Membaca Kompas merupakan ritual pagi saya. Dan setiap kali saya membacanya selalu ada saja dialog dengan diri sendiri, entah mengenai isi, pesan, sudut pandang, maupun bahasa suatu tulisan. Dialog ini saya blog-kan agar dapat menjadi referensi saya.

Rabu, 18 November 2009

Pesawat pribadi dan para pejabat Indonesia

http://cetak.kompas.com/read/xml/2009/11/18/03072925/wapres.tiba.di.italia

Berita kepergian wapres Boediono ke Roma untuk menghadiri pertemuan FAO tanggal 17 November 2009 tampak tenggelam di tengah hiruk-pikuk berita pertikaian cicak vs buaya. Apalagi figur Boediono memang "low profile" dan nyaris tak terdengar suaranya.

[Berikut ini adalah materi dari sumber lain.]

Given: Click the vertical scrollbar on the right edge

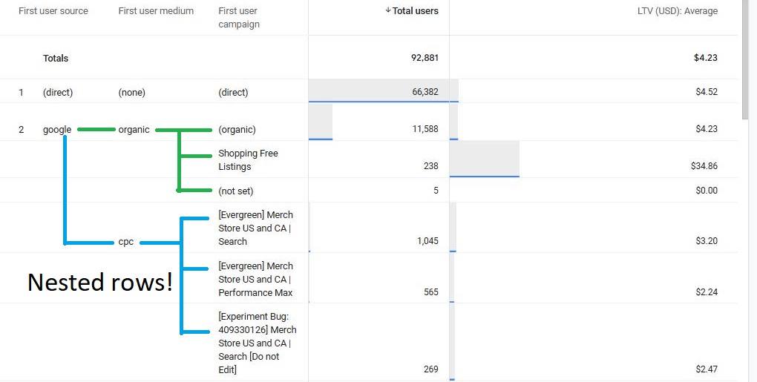Looking at the screenshot, I should coord(747,59).
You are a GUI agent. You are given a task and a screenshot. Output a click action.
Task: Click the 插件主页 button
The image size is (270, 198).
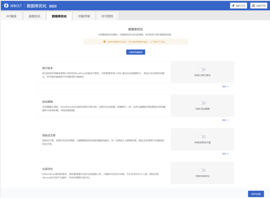coord(238,6)
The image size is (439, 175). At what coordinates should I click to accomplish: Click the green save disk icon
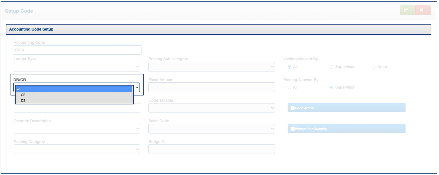[x=407, y=10]
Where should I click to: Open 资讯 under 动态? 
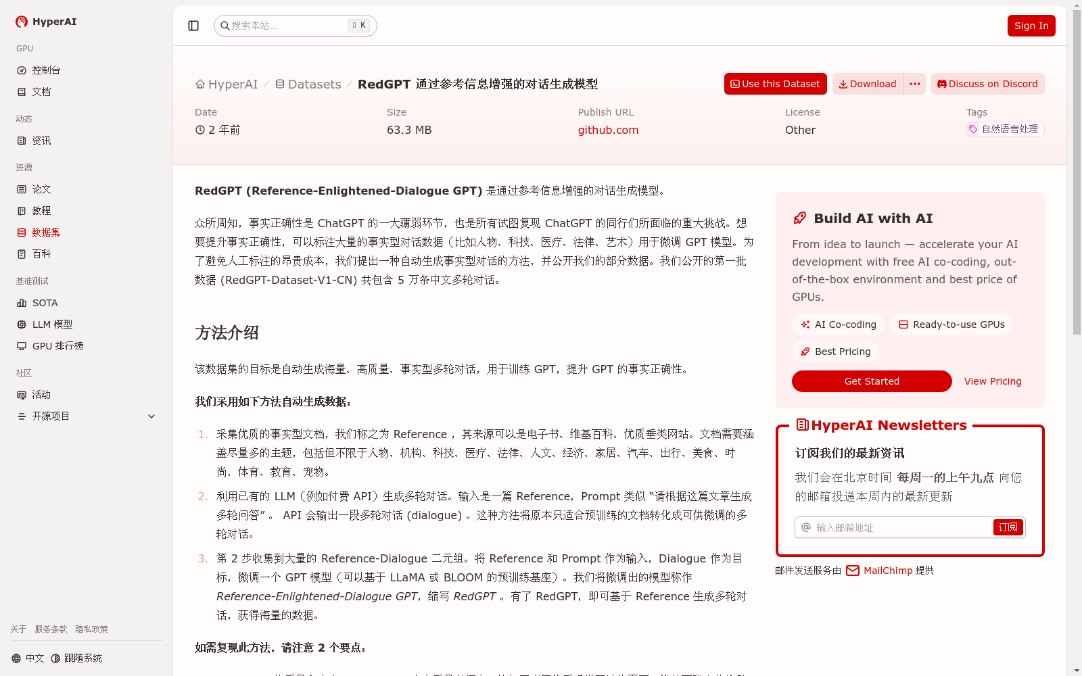(x=41, y=140)
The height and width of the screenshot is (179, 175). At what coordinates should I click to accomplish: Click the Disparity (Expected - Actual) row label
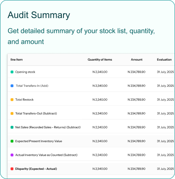[x=36, y=169]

Kompas ternyata masih cermat dan kritis dengan membuat sub heading "pesawat khusus" dalam beritanya walaupun gagal mengelaborasi asal-usul pesawat tersebut dan biaya yang dikeluarkan pemerintah (kalau memang menggunakan uang negara) untuk membayar biaya pesawat khusus dibanding dengan kalau rombongan 11 orang tersebut menggunakan pesawat komersial.


Dari Wikipedia saya memperoleh data mengenai pesawat tersebut yang diklasifikasikan sebagai pesawat jet korporasi dan eksekutif VIP. (http://en.wikipedia.org/wiki/Bombardier_Global_Express)


Role Business jet
National origin Canada
Manufacturer Bombardier Aerospace
First flight October 13, 1996
Introduced 1993
Status In Service
Number built 260+ (including Global 5000s)
Unit cost US $45 million (Global 5000 - US $37.67 million

Ini bukan kali pertama pejabat Indonesia mempertontonkan kemiskinan negara ini dengan sangat kasar. Miris rasanya hati ini melihat para pejabat dari Singapore, termasuk perdana menterinya, bepergian menggunakan pesawat komersial padahal negaranya jauuuhhh lebih makmur daripada Indonesia.

Selama ini sosok Boediono selalu diperkenalkan sebagai seorang yang sederhana. Kemana perginya kesederhanaan itu? Apakah memang benar kata-kata orang bijak bahwa kekuasaan itu sangat menggoda dan dapat mengkorup jiwa yang paling mulia sekalipun.....

Kalau argumentasinya adalah bahwa penggunaan pesawat tersebut tidak mengganggu keuangan negara maka patutlah dipertanyakan motivasi sang manusia baik hati yang bersedia membuang uang sedemikian besar.

Kalau argumentasinya adalah mobilitas yang lebih terkendali (dapat berangkat dan pulang semaunya) maka patut pula dipertanyakan situasi kegentingan yang memerlukan kehadiran Boediono serta perencanaan pelaksana pemerintahan.